From a mom of older kids to a new mama: It won’t always be this hard

I recently had a fairly major surgery, and in many ways, the recovery felt like being a new mom again. Like an exhausted and overwhelmed mom of babies and young kids. I was in pain, exhausted yet unable to sleep, and my body didn’t feel like my own. I just couldn’t imagine a time when things wouldn’t be so hard. 

Further complicating things was knowing that others who had a similar surgery to my own had seemingly sailed through recovery. Was I not as strong? More of a whiner? And when would things get easier? All thoughts that I had as a new mom too.

Things are hard now—really hard—but they’ll get easier. Eventually.

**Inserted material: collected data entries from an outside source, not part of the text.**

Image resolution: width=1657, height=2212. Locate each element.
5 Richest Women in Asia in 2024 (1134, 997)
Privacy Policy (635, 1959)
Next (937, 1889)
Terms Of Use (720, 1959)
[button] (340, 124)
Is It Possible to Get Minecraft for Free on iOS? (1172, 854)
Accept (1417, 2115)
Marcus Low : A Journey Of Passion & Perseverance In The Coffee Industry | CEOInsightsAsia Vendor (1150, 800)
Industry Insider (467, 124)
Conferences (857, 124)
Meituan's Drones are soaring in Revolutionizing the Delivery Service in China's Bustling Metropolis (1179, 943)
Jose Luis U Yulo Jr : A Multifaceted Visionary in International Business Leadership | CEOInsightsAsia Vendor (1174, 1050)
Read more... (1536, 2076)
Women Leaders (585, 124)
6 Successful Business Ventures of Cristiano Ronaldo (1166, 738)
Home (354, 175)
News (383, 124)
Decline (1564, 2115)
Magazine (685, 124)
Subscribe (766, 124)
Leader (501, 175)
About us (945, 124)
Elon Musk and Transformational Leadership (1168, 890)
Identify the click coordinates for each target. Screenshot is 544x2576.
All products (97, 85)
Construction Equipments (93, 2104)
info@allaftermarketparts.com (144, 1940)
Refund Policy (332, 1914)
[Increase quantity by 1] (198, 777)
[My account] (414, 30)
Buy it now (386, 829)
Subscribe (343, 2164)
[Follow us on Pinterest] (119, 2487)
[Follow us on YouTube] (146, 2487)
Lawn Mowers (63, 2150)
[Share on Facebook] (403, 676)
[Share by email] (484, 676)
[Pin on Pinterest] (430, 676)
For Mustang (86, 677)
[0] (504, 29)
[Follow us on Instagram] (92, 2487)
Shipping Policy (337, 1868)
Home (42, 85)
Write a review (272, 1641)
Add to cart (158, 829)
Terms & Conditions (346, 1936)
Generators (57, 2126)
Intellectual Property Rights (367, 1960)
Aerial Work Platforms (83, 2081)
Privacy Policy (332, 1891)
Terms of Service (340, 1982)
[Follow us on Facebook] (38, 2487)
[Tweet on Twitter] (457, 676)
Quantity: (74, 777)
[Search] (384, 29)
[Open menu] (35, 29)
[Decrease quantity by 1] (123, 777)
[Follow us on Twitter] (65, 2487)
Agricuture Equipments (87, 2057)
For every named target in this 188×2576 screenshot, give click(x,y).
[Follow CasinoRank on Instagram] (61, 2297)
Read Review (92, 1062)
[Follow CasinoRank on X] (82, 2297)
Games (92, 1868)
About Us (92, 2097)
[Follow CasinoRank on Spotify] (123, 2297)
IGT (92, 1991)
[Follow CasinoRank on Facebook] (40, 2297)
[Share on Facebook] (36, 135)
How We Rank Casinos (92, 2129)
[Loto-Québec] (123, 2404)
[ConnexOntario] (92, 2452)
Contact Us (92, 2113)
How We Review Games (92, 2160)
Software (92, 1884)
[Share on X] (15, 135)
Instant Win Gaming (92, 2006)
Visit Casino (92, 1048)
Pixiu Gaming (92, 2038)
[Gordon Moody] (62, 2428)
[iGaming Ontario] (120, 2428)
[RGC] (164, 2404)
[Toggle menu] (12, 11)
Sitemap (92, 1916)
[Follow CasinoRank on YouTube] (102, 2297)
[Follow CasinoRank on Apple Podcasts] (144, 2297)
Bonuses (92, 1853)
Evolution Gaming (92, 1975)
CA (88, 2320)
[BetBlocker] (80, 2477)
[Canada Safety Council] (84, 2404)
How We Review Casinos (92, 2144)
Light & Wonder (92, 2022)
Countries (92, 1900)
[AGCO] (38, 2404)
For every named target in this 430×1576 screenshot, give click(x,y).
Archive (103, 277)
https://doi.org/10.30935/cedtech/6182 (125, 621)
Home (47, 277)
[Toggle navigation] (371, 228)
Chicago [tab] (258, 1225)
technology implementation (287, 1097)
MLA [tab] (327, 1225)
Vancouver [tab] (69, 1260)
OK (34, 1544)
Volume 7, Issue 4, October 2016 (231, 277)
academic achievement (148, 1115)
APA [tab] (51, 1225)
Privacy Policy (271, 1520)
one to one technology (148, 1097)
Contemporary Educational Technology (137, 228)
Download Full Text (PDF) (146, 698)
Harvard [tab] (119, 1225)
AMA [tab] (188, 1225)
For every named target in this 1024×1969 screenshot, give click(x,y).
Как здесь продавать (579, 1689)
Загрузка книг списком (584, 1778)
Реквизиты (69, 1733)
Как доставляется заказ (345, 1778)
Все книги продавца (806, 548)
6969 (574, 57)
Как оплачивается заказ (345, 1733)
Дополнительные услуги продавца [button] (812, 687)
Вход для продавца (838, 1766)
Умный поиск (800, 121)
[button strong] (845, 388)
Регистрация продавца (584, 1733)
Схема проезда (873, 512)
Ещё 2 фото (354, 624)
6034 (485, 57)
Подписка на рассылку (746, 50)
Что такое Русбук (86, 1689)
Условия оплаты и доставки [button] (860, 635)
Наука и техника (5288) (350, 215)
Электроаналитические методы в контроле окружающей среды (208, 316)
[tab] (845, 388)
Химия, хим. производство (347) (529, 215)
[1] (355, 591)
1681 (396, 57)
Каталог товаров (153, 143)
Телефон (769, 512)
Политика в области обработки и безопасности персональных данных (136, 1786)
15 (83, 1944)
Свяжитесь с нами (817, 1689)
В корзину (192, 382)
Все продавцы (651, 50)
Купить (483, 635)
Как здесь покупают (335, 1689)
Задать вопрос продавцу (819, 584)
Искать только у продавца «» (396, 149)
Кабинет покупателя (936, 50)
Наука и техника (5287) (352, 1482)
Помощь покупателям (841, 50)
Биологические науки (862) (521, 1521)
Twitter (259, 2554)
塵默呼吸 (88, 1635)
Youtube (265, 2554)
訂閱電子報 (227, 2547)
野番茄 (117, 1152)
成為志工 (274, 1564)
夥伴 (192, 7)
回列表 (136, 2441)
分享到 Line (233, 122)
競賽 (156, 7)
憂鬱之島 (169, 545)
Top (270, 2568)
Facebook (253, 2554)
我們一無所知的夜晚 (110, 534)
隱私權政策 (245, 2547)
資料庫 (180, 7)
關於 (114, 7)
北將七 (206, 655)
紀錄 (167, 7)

The things I wish I could have told myself as a new mom were the same things I tried to tell myself as a recovering patient: things will get easier; it won’t always be this hard.

This proved to be true. Things did get easier. (As a parent and as a patient.)

So I will say to you what I wish I could have said to myself: Things are hard now—really hard—but they will get easier.

When my kids were younger, I used to cringe any time moms of older kids would say things like “big kid, big problems” and “just you wait.” It felt condescending and patronizing. I wanted to remind them that when their kids were little, things like sleep regression and tantrums didn’t feel little just because their child was little. Because hard is hard. Period. 

Now that my kids are in middle school and high school, I wish I could say that I never made these unhelpful comments, but I suspect I have. And I’m sorry. Because here’s the thing that people are less likely to say even though it’s equally true: it actually does get easier.

I’m not suggesting that it gets easy, or that being a parent never stops being hard—because, well, most things in life that are important are also hard—but many aspects of it do get easier.

For one thing, you get stronger. More confident. More comfortable. You learn to listen to your instincts and trust your gut a little more. You learn how to listen to what your child is really trying to tell, not just what they are actually telling you with cries and tantrums and eye rolls. You settle in. 

But it isn’t just that. Some parts of parenting become easier too. Your baby eventually sleeps through the night. The tantrums stop. One day you will sail through the grocery store aisles alone because your kids are at school or are old enough to be left home alone. 

You will see glimpses of who your child is becoming and it will nearly break your heart, not out of sadness but because your heart can’t contain so much joy.

You will find time and energy to connect with your partner again. You’ll remember who you were in your pre-mama days and combine the best traits of her with the woman you are now to grow into this new person you love more than ever.

Your body will adjust. Your children will become more independent. You will find new ways to bond with them, new activities that you enjoy doing together. 

You will see glimpses of who your child is becoming and it will nearly break your heart, not out of sadness but because your heart can’t contain so much joy.

You will learn from your mistakes and, in the process, you will teach your child how to forgive—not just others, but yourself too.

Sure, there will be new challenges. And there will also be times when parenting feels whole lot harder (like age 12, for instance). But those times will pass, and you will know that they will pass. You will know that the hard phases are just that—phases. They aren’t permanent, nor are they a reflection on you as a parent or a person. 

So to those mamas who feel exhausted and overwhelmed, like things will never get easier, let me tell you: things will get easier. And even if it feels like others aren’t struggling like you are, like parenting is easier for other mamas, know this: parenting is hard. Period. But it won’t always be quite this hard.

In the meantime, do what you can to take care of yourself and your little one. Resist the urge to compare yourself to other parents. Rest when you can. Put one foot in front of the other. And know that you are more than enough, and you are not alone.

And when things do get easier, take a deep breath and enjoy it. You deserve it.